» **TO DO**
Could you copy every record exactly, leaving the pictures behind?

» **DATA IN THIS EXERCISE**
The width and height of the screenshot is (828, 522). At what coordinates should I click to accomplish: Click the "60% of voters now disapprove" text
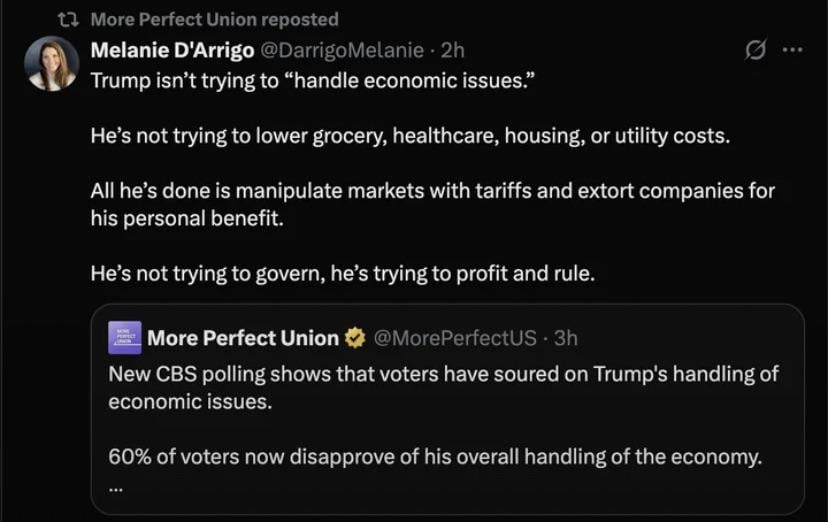pyautogui.click(x=435, y=457)
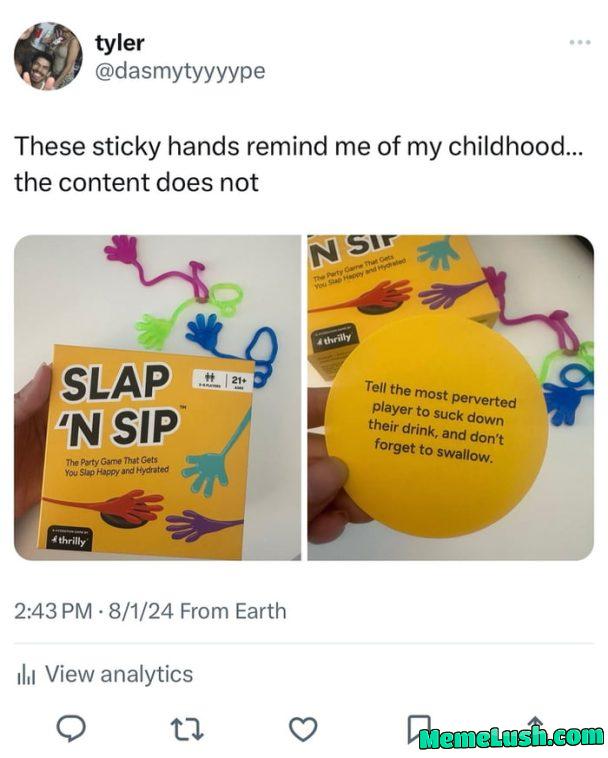608x758 pixels.
Task: Click the From Earth location label
Action: [233, 611]
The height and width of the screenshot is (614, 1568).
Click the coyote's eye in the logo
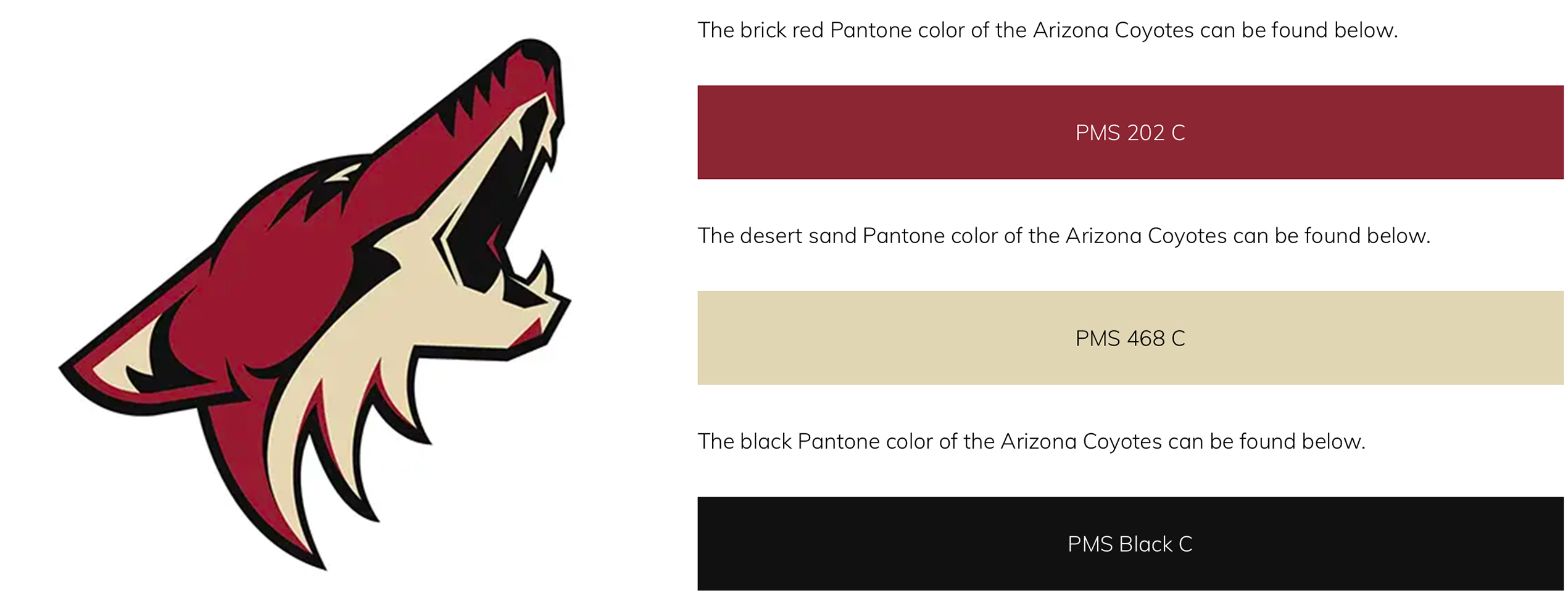(344, 173)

» **EXERCISE OUTPUT**
The width and height of the screenshot is (828, 522). At what coordinates should I click to accomplish: Click the "60% of voters now disapprove" text
pyautogui.click(x=435, y=457)
608x758 pixels.
Task: Click the From Earth location label
Action: [233, 611]
The height and width of the screenshot is (614, 1568).
Click the coyote's eye in the logo
(344, 173)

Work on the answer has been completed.